The novel “Wind’s Garden” features the painter and became a best seller and a highly popular SBS drama, currently on TV.

Next month, the movie “The Drawing of Beautiful Women” is in the lineup, and thousands of people recently swarmed to a special exhibition of Shin’s paintings, including his “Drawing of a Beautiful Woman,” at Gansong Art Gallery.

Shin’s rise as a cultural icon lies in the exceptional yet mysterious fascination with his life. There is almost no official record of Shin. We only know that he was kicked out of government for painting vulgar pictures. There are theories as to whether he really belonged to an official painting body. However, he enjoyed painting gibang scenes, where high-class men would be entertained with song and poetry, an unprecedented subject for art then.

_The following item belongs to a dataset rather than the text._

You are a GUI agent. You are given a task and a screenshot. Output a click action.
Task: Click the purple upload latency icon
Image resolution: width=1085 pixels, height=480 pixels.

In the TV drama, the painter is a woman dressed as a man who feels affection for her male master, Danwon Kim Hong-do. The drama has been spiced by establishing that King Jeongjo, who wanted to see the lives of ordinary people through Shin’s paintings, financially supported the artist.

Of course, Shin was male and the theory goes that he was highly influenced by Danwon. In another novel, “Color Sharaku,” Shin is the genius painter Sharaku Tosushai, who appeared and disappeared like a comet in Japanese art history.

The appeal of Shin’s work lies in his sophisticated brushwork and bold colors to depict married women’s repressed sexual desire.

If Danwon’s genre paintings were praised early on for humorously drawing the lives of common people, Shin’s paintings have been discovered belatedly by modern art lovers.

In reality, Shin is famous for drawing bold obscenity.

In the drama, it is King Jeongjo who gladly accepted Shin’s drawings when original real landscape drawings, divorced from the influence of Chinese imaginary landscape drawing, began to flourish. “During the late Joseon Dynasty, when [artists] began to appreciate nature through travel accounts at Mount Kumgang, they began to recognize and give artistic form to sex,” Kim Heon-seon, a professor at Gyeonggi University, wrote. This is the background against which obscene paintings, genre paintings and real landscape paintings appeared in our painting history, which all started with a recognition of the individual.


The writer is a deputy culture and sports editor of the JoongAng Ilbo.